The exercise —
Reproduce the data word for word, from the line with "At what (x,y)" up to and including the line with "The height and", leaving the pictures out of your answer.

Task input —
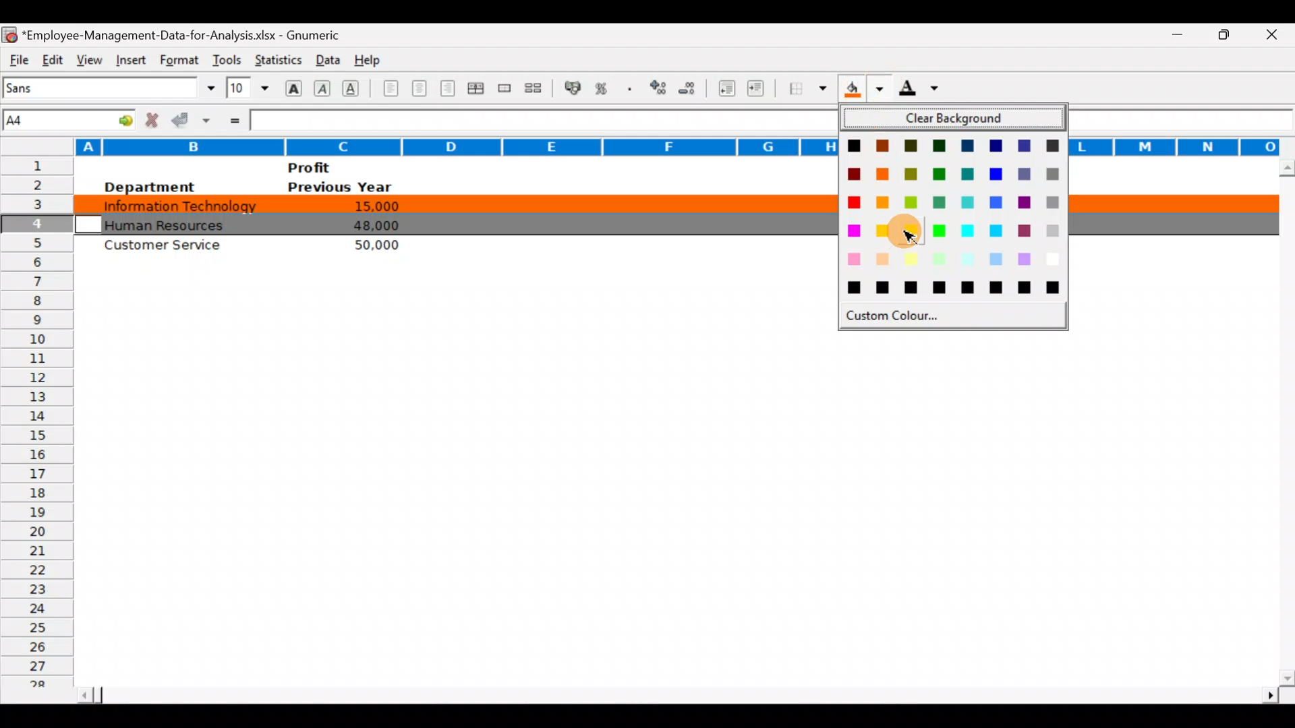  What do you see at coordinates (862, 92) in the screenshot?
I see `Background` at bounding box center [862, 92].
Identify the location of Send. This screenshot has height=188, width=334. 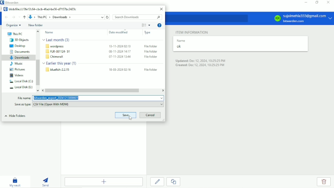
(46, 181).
--
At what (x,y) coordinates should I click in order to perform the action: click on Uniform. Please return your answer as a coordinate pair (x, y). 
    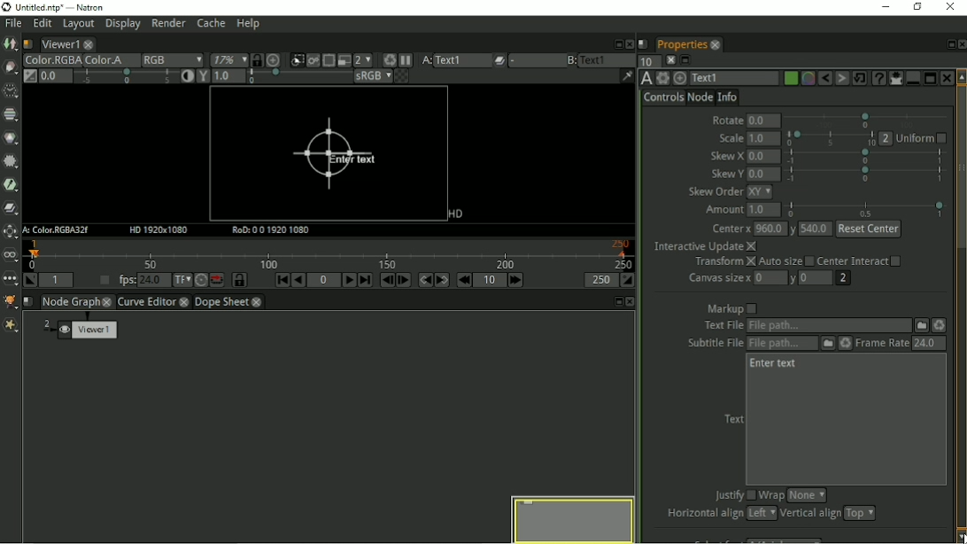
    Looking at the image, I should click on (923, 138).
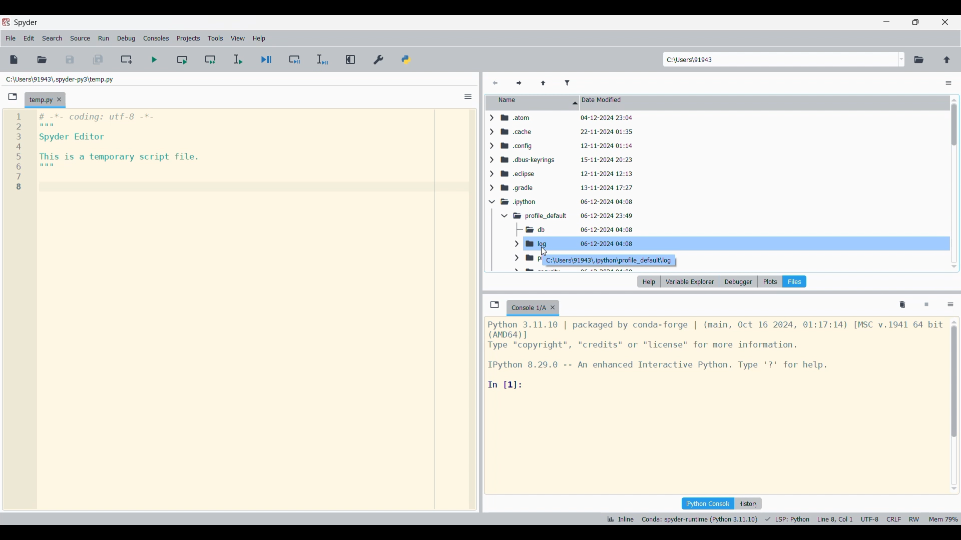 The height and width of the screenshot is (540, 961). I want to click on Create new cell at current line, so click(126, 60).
...
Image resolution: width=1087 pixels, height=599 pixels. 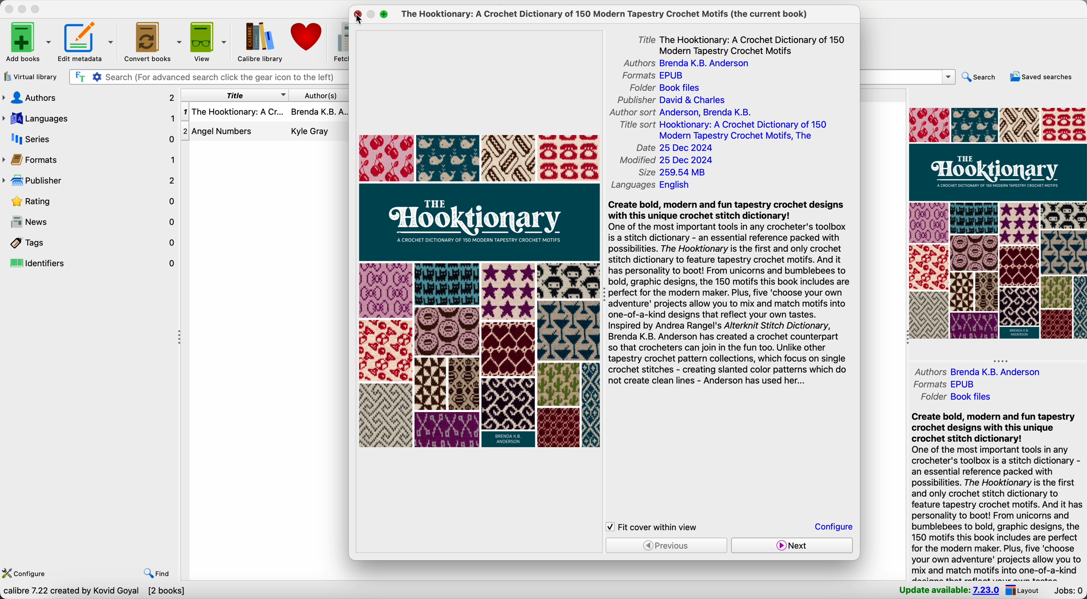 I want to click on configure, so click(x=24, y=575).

Output —
At what (x,y) coordinates should I click in order to perform the action: click on Uniform. Please return your answer as a coordinate pair (x, y). 
    Looking at the image, I should click on (923, 138).
 The height and width of the screenshot is (540, 961). I want to click on Create new cell at current line, so click(126, 60).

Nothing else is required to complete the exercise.